Collected data entries:
[Start of Attachment]

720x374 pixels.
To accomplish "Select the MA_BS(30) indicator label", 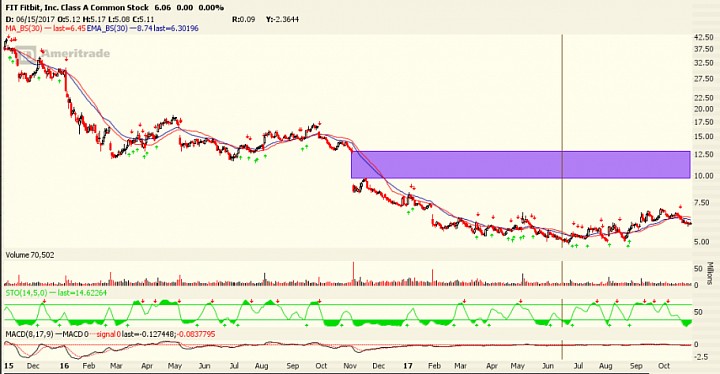I will tap(23, 28).
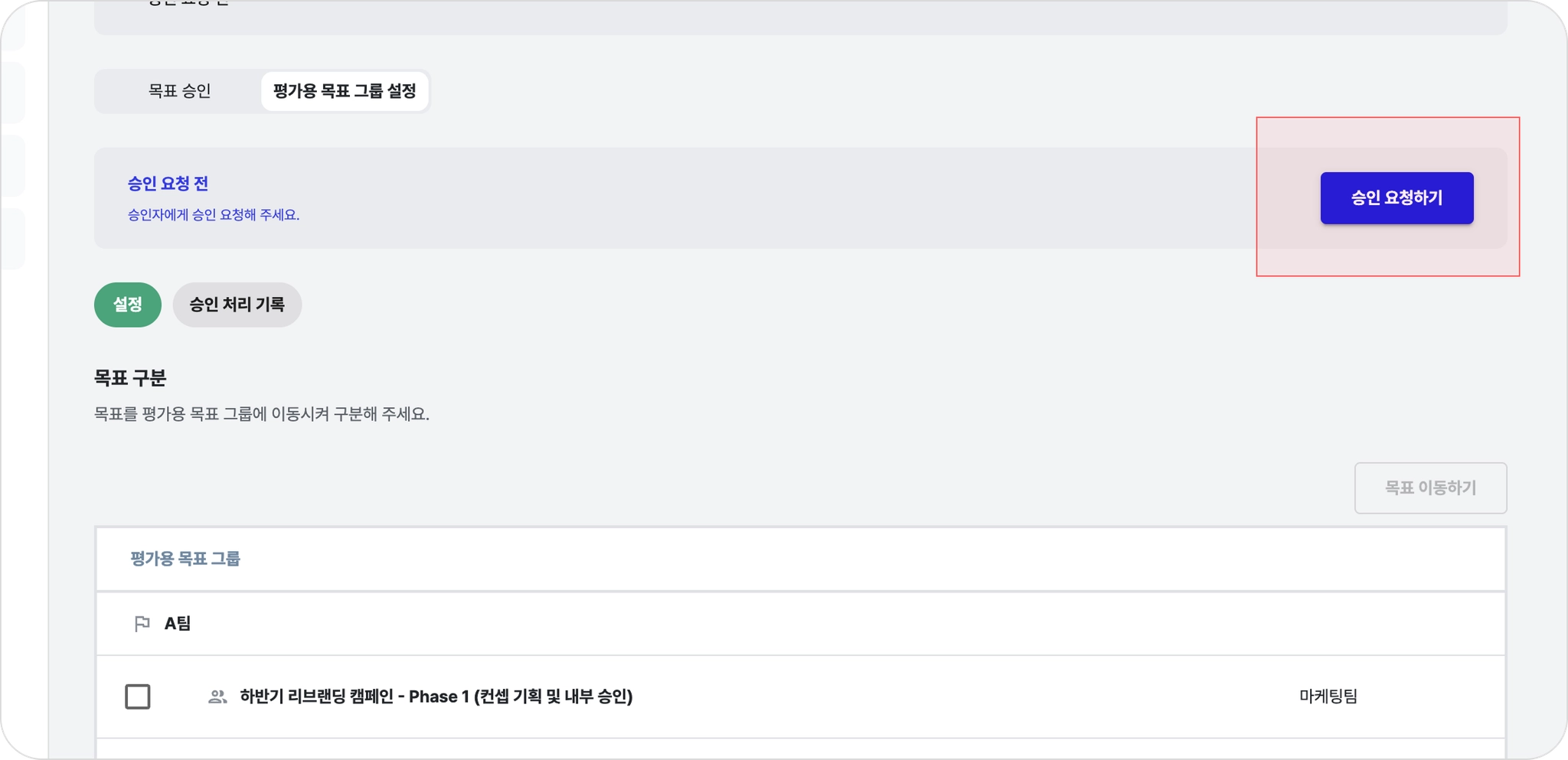Click the 목표 구분 section heading
Image resolution: width=1568 pixels, height=760 pixels.
[130, 377]
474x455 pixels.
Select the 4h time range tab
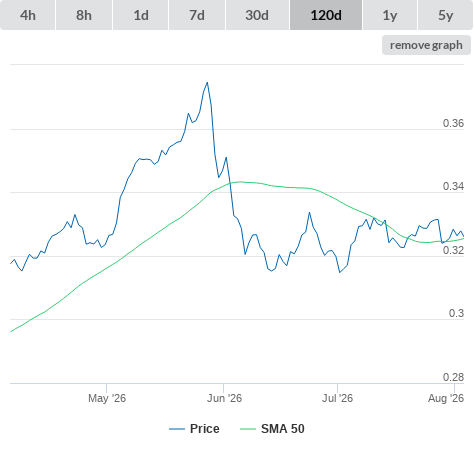click(x=28, y=15)
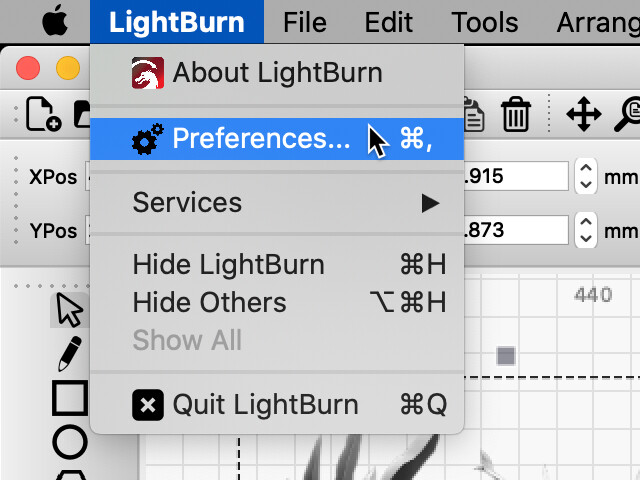Open the Edit menu

coord(389,22)
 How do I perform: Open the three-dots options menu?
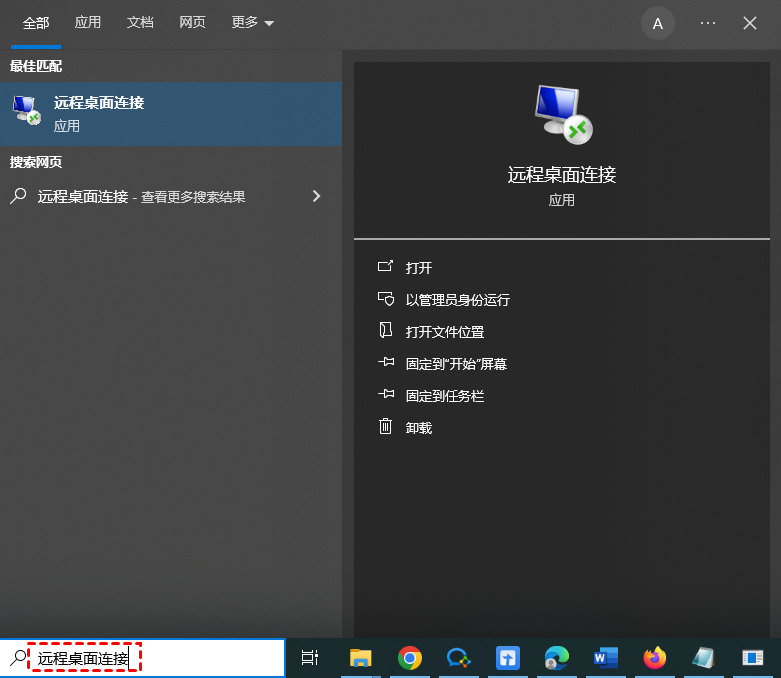708,23
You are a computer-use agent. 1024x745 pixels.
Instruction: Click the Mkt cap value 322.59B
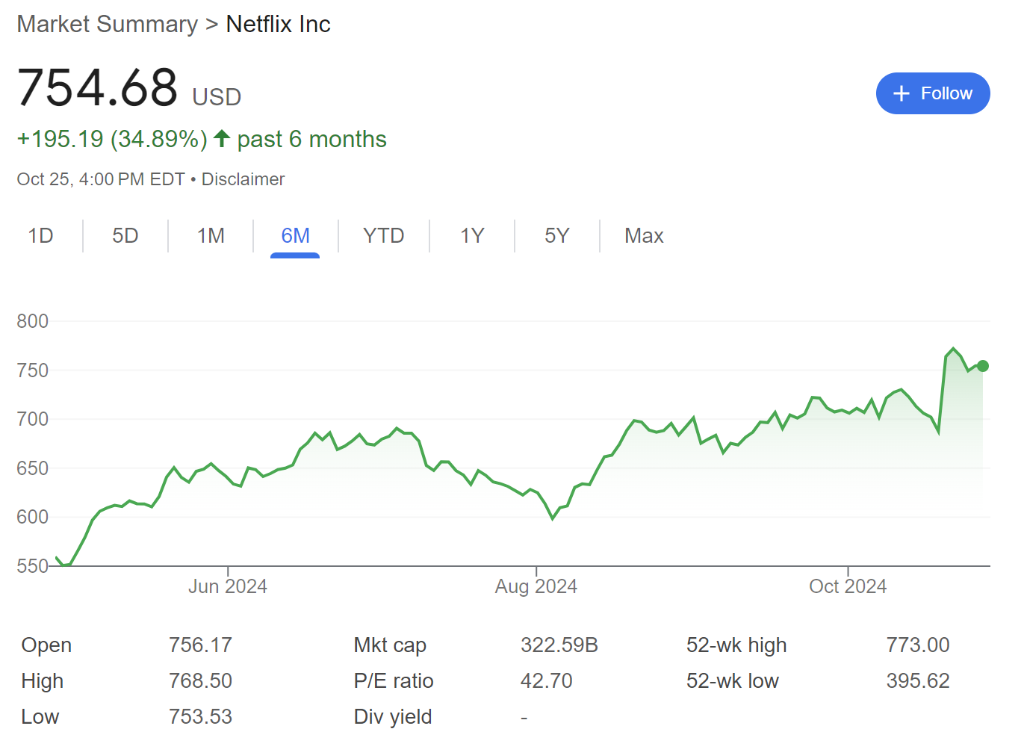[559, 645]
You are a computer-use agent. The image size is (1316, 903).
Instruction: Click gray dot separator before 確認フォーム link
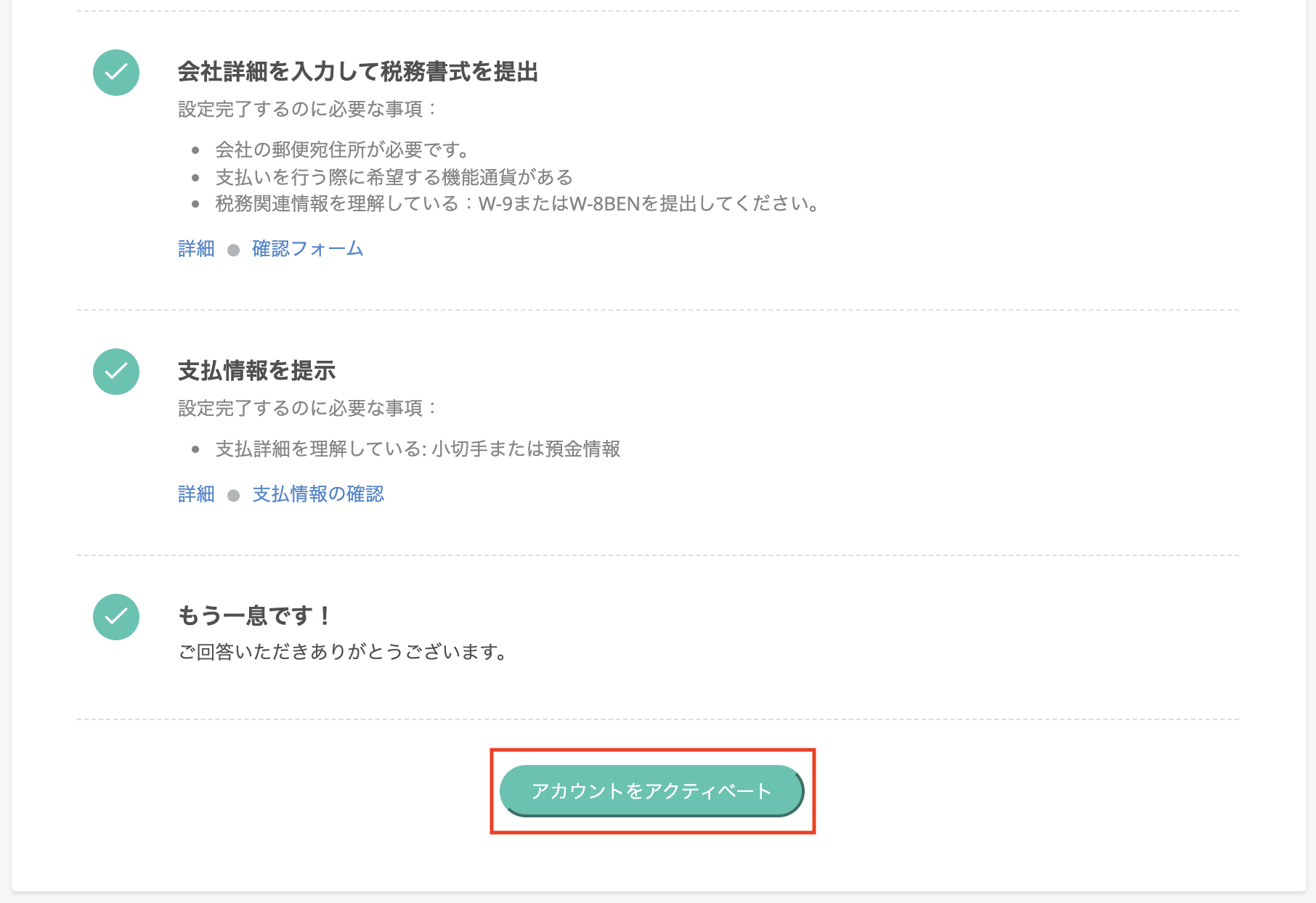233,250
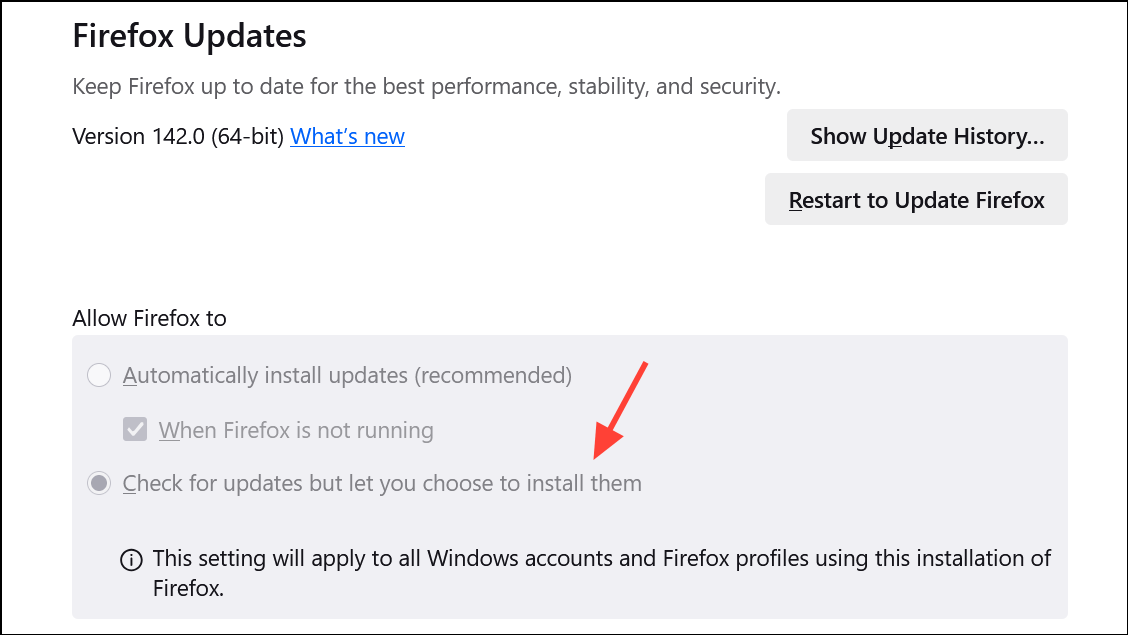The height and width of the screenshot is (635, 1128).
Task: Click the '(recommended)' text in the first option
Action: point(493,375)
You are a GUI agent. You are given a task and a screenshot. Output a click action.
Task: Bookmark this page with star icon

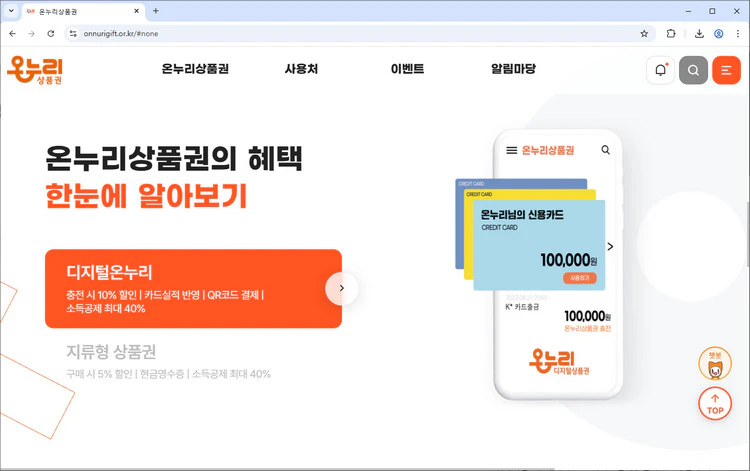tap(644, 33)
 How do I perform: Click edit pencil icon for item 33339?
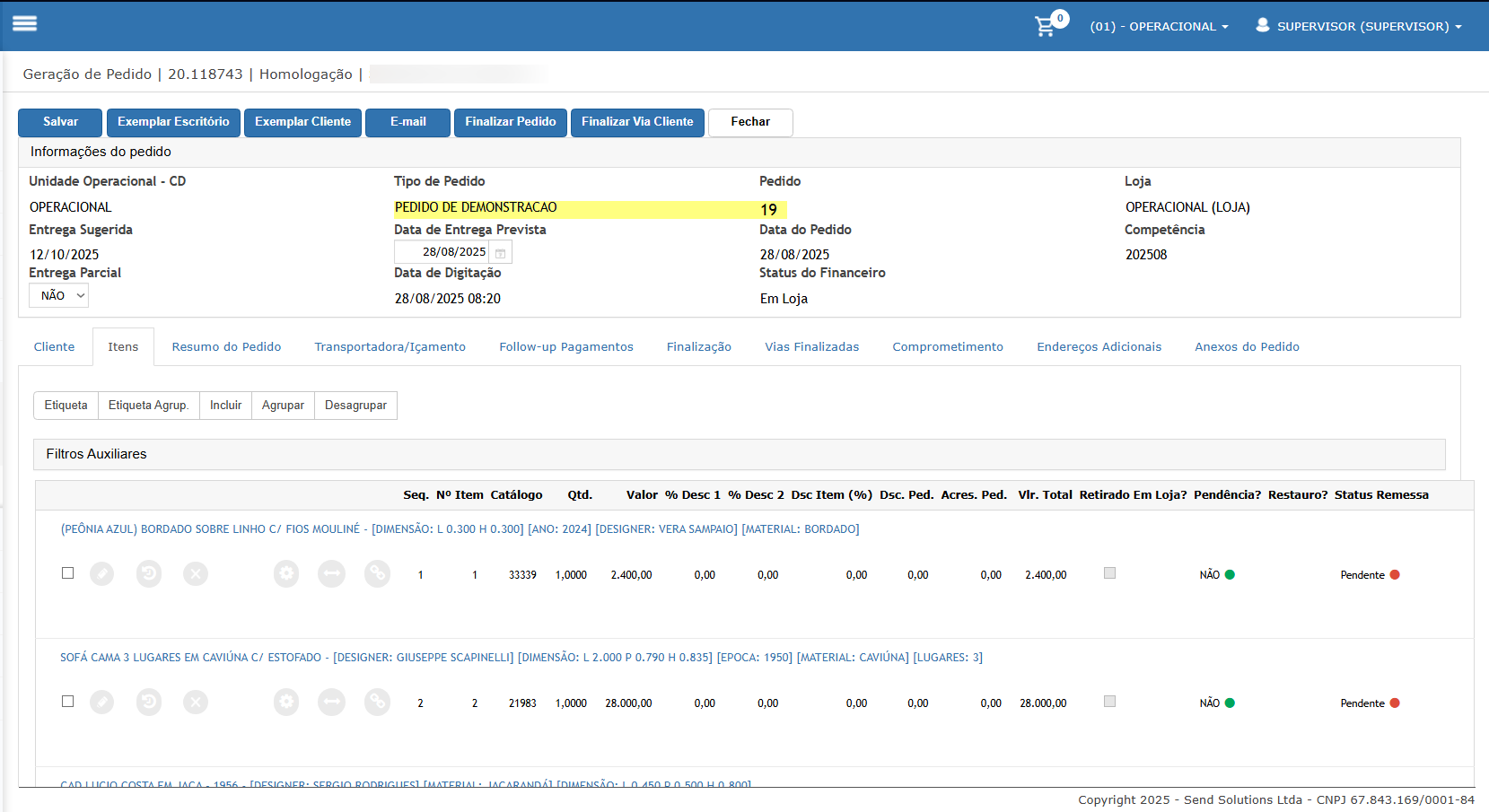[102, 574]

[End of Attachment]

WHAT TO WORK ON: Exactly the lines above from the one that contains "474x455 pixels." down to the one that contains "You are a GUI" are to be output, both ends kept and pictures omitted.

RESULT FOR THIS EXERCISE:
474x455 pixels.
Select the 4h time range tab
click(x=28, y=15)
Open the Edit menu

coord(389,22)
 How do I perform: Open the three-dots options menu?
708,23
You are a computer-use agent. 1024x745 pixels.
Instruction: Click the Mkt cap value 322.59B
[559, 645]
You are a computer-use agent. The image size is (1316, 903).
Instruction: Click gray dot separator before 確認フォーム link
233,250
The height and width of the screenshot is (635, 1128).
Task: Click the '(recommended)' text in the first option
Action: point(493,375)
You are a GUI agent. You are given a task and a screenshot. Output a click action.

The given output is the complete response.